Task prompt:
Rewrite the lines below, swapping "Twitter" for "X" wherever it occurs and leaving everything else unchanged.

· · ·

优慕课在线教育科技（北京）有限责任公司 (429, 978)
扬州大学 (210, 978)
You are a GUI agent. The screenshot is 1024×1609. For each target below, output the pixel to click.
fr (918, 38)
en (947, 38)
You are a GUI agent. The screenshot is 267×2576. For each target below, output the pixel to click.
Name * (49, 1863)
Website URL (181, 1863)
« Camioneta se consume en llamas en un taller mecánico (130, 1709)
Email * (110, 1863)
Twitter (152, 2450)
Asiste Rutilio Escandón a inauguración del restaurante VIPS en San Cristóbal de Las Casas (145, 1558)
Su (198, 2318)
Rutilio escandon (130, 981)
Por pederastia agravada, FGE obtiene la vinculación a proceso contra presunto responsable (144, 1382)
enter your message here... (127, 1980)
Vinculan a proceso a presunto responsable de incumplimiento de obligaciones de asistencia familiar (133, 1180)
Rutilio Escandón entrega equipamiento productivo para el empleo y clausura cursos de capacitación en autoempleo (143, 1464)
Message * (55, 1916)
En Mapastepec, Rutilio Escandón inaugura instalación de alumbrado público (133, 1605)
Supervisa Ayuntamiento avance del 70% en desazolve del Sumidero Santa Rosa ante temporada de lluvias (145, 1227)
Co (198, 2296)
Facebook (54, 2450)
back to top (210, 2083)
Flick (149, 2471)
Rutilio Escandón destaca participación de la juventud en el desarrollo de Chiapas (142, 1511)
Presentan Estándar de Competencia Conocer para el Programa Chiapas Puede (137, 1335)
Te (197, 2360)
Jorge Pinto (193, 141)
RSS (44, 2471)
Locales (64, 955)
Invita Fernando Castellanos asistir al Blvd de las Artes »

· · ·

Complete output:
优慕课在线教育科技（北京）有限责任公司 (429, 978)
扬州大学 (210, 978)
You are a GUI agent. The screenshot is 1024×1609. For each target below, output the pixel to click.
fr (918, 38)
en (947, 38)
You are a GUI agent. The screenshot is 267×2576. For each target below, output the pixel to click.
Name * (49, 1863)
Website URL (181, 1863)
« Camioneta se consume en llamas en un taller mecánico (130, 1709)
Email * (110, 1863)
X (152, 2450)
Asiste Rutilio Escandón a inauguración del restaurante VIPS en San Cristóbal de Las Casas (145, 1558)
Su (198, 2318)
Rutilio escandon (130, 981)
Por pederastia agravada, FGE obtiene la vinculación a proceso contra presunto responsable (144, 1382)
enter your message here... (127, 1980)
Vinculan a proceso a presunto responsable de incumplimiento de obligaciones de asistencia familiar (133, 1180)
Rutilio Escandón entrega equipamiento productivo para el empleo y clausura cursos de capacitación en autoempleo (143, 1464)
Message * (55, 1916)
En Mapastepec, Rutilio Escandón inaugura instalación de alumbrado público (133, 1605)
Supervisa Ayuntamiento avance del 70% en desazolve del Sumidero Santa Rosa ante temporada de lluvias (145, 1227)
Co (198, 2296)
Facebook (54, 2450)
back to top (210, 2083)
Flick (149, 2471)
Rutilio Escandón destaca participación de la juventud en el desarrollo de Chiapas (142, 1511)
Presentan Estándar de Competencia Conocer para el Programa Chiapas Puede (137, 1335)
Te (197, 2360)
Jorge Pinto (193, 141)
RSS (44, 2471)
Locales (64, 955)
Invita Fernando Castellanos asistir al Blvd de las Artes »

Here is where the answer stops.